(Dataset)

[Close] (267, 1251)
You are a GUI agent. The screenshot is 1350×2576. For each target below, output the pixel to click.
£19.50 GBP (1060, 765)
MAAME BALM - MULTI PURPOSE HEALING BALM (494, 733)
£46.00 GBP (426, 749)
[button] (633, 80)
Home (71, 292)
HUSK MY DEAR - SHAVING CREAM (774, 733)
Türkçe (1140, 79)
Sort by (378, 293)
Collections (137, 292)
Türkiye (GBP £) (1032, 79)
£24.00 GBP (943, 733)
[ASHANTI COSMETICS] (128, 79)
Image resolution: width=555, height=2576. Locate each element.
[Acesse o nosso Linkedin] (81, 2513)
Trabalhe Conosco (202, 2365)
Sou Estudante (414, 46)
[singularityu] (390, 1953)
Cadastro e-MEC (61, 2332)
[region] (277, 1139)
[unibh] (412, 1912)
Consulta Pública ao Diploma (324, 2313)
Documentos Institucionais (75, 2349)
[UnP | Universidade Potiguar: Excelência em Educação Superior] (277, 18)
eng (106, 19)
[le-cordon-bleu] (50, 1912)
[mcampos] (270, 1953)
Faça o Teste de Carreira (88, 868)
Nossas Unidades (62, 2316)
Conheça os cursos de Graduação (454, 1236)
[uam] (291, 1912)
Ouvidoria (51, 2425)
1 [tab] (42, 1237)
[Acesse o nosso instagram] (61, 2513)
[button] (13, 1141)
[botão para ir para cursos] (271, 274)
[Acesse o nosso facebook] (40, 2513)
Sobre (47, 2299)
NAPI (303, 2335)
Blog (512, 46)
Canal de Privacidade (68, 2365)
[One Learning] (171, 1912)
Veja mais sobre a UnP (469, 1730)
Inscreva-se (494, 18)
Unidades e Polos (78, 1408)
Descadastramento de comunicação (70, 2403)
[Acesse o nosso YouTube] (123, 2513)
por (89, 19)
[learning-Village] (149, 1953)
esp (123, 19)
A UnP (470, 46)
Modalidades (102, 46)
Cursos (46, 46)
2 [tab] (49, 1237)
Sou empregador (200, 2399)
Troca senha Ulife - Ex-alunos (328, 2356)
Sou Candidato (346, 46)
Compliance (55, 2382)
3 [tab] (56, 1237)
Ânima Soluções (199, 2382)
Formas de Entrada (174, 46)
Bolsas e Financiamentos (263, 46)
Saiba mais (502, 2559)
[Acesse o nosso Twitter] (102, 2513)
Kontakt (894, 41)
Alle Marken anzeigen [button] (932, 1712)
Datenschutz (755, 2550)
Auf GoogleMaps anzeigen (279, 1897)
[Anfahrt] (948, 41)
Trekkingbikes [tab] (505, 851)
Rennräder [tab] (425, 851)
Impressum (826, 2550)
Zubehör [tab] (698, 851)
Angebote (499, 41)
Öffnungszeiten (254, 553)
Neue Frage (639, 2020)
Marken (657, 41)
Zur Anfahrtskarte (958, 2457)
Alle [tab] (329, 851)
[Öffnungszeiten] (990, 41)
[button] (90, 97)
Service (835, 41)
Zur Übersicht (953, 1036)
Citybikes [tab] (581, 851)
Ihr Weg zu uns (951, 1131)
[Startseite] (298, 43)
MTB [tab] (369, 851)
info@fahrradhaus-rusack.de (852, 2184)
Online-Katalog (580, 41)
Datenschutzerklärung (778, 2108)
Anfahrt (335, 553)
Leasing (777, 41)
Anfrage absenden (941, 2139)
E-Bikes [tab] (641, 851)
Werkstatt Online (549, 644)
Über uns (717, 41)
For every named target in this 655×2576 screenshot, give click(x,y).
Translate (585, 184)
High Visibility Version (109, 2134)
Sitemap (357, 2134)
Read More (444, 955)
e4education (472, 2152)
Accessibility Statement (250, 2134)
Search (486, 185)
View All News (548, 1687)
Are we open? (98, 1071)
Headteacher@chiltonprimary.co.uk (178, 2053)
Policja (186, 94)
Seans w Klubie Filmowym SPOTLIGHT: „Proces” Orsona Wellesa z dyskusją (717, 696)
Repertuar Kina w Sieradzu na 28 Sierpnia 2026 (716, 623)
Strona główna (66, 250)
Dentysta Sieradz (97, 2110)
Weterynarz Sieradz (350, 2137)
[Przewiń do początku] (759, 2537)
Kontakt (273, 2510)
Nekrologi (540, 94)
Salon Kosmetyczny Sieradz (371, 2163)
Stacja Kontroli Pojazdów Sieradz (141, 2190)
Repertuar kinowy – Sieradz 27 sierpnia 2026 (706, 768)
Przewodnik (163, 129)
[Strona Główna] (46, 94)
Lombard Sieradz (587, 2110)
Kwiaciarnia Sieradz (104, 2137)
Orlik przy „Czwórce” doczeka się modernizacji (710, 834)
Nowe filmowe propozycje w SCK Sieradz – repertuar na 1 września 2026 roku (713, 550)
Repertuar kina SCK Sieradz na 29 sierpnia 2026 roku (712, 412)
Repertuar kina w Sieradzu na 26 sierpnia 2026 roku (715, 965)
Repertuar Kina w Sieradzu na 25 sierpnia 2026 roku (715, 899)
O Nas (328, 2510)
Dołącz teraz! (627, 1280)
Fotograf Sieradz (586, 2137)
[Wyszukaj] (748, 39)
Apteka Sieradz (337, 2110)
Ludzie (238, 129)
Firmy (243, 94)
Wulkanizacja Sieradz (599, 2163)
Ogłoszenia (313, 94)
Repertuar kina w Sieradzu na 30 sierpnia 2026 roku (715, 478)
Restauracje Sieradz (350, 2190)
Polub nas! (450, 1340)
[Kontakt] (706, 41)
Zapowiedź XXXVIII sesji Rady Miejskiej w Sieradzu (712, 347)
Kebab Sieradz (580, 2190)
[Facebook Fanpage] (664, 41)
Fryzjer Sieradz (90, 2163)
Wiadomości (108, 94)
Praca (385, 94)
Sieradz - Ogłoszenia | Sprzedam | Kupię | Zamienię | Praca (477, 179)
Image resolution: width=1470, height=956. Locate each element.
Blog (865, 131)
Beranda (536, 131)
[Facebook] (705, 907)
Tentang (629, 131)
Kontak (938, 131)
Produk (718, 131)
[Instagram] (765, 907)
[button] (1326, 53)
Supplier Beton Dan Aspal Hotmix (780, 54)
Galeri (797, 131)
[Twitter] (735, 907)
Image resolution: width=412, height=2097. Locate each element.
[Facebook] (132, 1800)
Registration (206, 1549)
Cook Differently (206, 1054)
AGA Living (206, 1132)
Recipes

(End Dataset)

● **Task instructions**
Nothing in the data may be left out; copy every line exactly.

● **Task response**
[Close] (267, 1251)
You are a GUI agent. The screenshot is 1350×2576. For each target below, output the pixel to click.
£19.50 GBP (1060, 765)
MAAME BALM - MULTI PURPOSE HEALING BALM (494, 733)
£46.00 GBP (426, 749)
[button] (633, 80)
Home (71, 292)
HUSK MY DEAR - SHAVING CREAM (774, 733)
Türkçe (1140, 79)
Sort by (378, 293)
Collections (137, 292)
Türkiye (GBP £) (1032, 79)
£24.00 GBP (943, 733)
[ASHANTI COSMETICS] (128, 79)
Image resolution: width=555, height=2576. Locate each element.
[Acesse o nosso Linkedin] (81, 2513)
Trabalhe Conosco (202, 2365)
Sou Estudante (414, 46)
[singularityu] (390, 1953)
Cadastro e-MEC (61, 2332)
[region] (277, 1139)
[unibh] (412, 1912)
Consulta Pública ao Diploma (324, 2313)
Documentos Institucionais (75, 2349)
[UnP | Universidade Potiguar: Excelência em Educação Superior] (277, 18)
eng (106, 19)
[le-cordon-bleu] (50, 1912)
[mcampos] (270, 1953)
Faça o Teste de Carreira (88, 868)
Nossas Unidades (62, 2316)
Conheça os cursos de Graduação (454, 1236)
[uam] (291, 1912)
Ouvidoria (51, 2425)
1 [tab] (42, 1237)
[Acesse o nosso instagram] (61, 2513)
[button] (13, 1141)
[botão para ir para cursos] (271, 274)
[Acesse o nosso facebook] (40, 2513)
Sobre (47, 2299)
NAPI (303, 2335)
Blog (512, 46)
Canal de Privacidade (68, 2365)
[One Learning] (171, 1912)
Veja mais sobre a UnP (469, 1730)
Inscreva-se (494, 18)
Unidades e Polos (78, 1408)
Descadastramento de comunicação (70, 2403)
[Acesse o nosso YouTube] (123, 2513)
por (89, 19)
[learning-Village] (149, 1953)
esp (123, 19)
A UnP (470, 46)
Modalidades (102, 46)
Cursos (46, 46)
2 [tab] (49, 1237)
Sou empregador (200, 2399)
Troca senha Ulife - Ex-alunos (328, 2356)
Sou Candidato (346, 46)
Compliance (55, 2382)
3 [tab] (56, 1237)
Ânima Soluções (199, 2382)
Formas de Entrada (174, 46)
Bolsas e Financiamentos (263, 46)
Saiba mais (502, 2559)
[Acesse o nosso Twitter] (102, 2513)
Kontakt (894, 41)
Alle Marken anzeigen [button] (932, 1712)
Datenschutz (755, 2550)
Auf GoogleMaps anzeigen (279, 1897)
[Anfahrt] (948, 41)
Trekkingbikes [tab] (505, 851)
Rennräder [tab] (425, 851)
Impressum (826, 2550)
Zubehör [tab] (698, 851)
Angebote (499, 41)
Öffnungszeiten (254, 553)
Neue Frage (639, 2020)
Marken (657, 41)
Zur Anfahrtskarte (958, 2457)
Alle [tab] (329, 851)
[Öffnungszeiten] (990, 41)
[button] (90, 97)
Service (835, 41)
Zur Übersicht (953, 1036)
Citybikes [tab] (581, 851)
Ihr Weg zu uns (951, 1131)
[Startseite] (298, 43)
MTB [tab] (369, 851)
info@fahrradhaus-rusack.de (852, 2184)
Online-Katalog (580, 41)
Datenschutzerklärung (778, 2108)
Anfahrt (335, 553)
Leasing (777, 41)
Anfrage absenden (941, 2139)
E-Bikes [tab] (641, 851)
Werkstatt Online (549, 644)
Über uns (717, 41)
For every named target in this 655×2576 screenshot, give click(x,y).
Translate (585, 184)
High Visibility Version (109, 2134)
Sitemap (357, 2134)
Read More (444, 955)
e4education (472, 2152)
Accessibility Statement (250, 2134)
Search (486, 185)
View All News (548, 1687)
Are we open? (98, 1071)
Headteacher@chiltonprimary.co.uk (178, 2053)
Policja (186, 94)
Seans w Klubie Filmowym SPOTLIGHT: „Proces” Orsona Wellesa z dyskusją (717, 696)
Repertuar Kina w Sieradzu na 28 Sierpnia 2026 (716, 623)
Strona główna (66, 250)
Dentysta Sieradz (97, 2110)
Weterynarz Sieradz (350, 2137)
[Przewiń do początku] (759, 2537)
Kontakt (273, 2510)
Nekrologi (540, 94)
Salon Kosmetyczny Sieradz (371, 2163)
Stacja Kontroli Pojazdów Sieradz (141, 2190)
Repertuar kinowy – Sieradz 27 sierpnia 2026 (706, 768)
Przewodnik (163, 129)
[Strona Główna] (46, 94)
Lombard Sieradz (587, 2110)
Kwiaciarnia Sieradz (104, 2137)
Orlik przy „Czwórce” doczeka się modernizacji (710, 834)
Nowe filmowe propozycje w SCK Sieradz – repertuar na 1 września 2026 roku (713, 550)
Repertuar kina SCK Sieradz na 29 sierpnia 2026 roku (712, 412)
Repertuar kina w Sieradzu na 26 sierpnia 2026 roku (715, 965)
Repertuar Kina w Sieradzu na 25 sierpnia 2026 roku (715, 899)
O Nas (328, 2510)
Dołącz teraz! (627, 1280)
Fotograf Sieradz (586, 2137)
[Wyszukaj] (748, 39)
Apteka Sieradz (337, 2110)
Ludzie (238, 129)
Firmy (243, 94)
Wulkanizacja Sieradz (599, 2163)
Ogłoszenia (313, 94)
Repertuar kina w Sieradzu na 30 sierpnia 2026 roku (715, 478)
Restauracje Sieradz (350, 2190)
Polub nas! (450, 1340)
[Kontakt] (706, 41)
Zapowiedź XXXVIII sesji Rady Miejskiej w Sieradzu (712, 347)
Kebab Sieradz (580, 2190)
[Facebook Fanpage] (664, 41)
Fryzjer Sieradz (90, 2163)
Wiadomości (108, 94)
Praca (385, 94)
Sieradz - Ogłoszenia | Sprzedam | Kupię | Zamienię | Praca (477, 179)
Image resolution: width=1470, height=956. Locate each element.
Blog (865, 131)
Beranda (536, 131)
[Facebook] (705, 907)
Tentang (629, 131)
Kontak (938, 131)
Produk (718, 131)
[Instagram] (765, 907)
[button] (1326, 53)
Supplier Beton Dan Aspal Hotmix (780, 54)
Galeri (797, 131)
[Twitter] (735, 907)
Image resolution: width=412, height=2097. Locate each element.
[Facebook] (132, 1800)
Registration (206, 1549)
Cook Differently (206, 1054)
AGA Living (206, 1132)
Recipes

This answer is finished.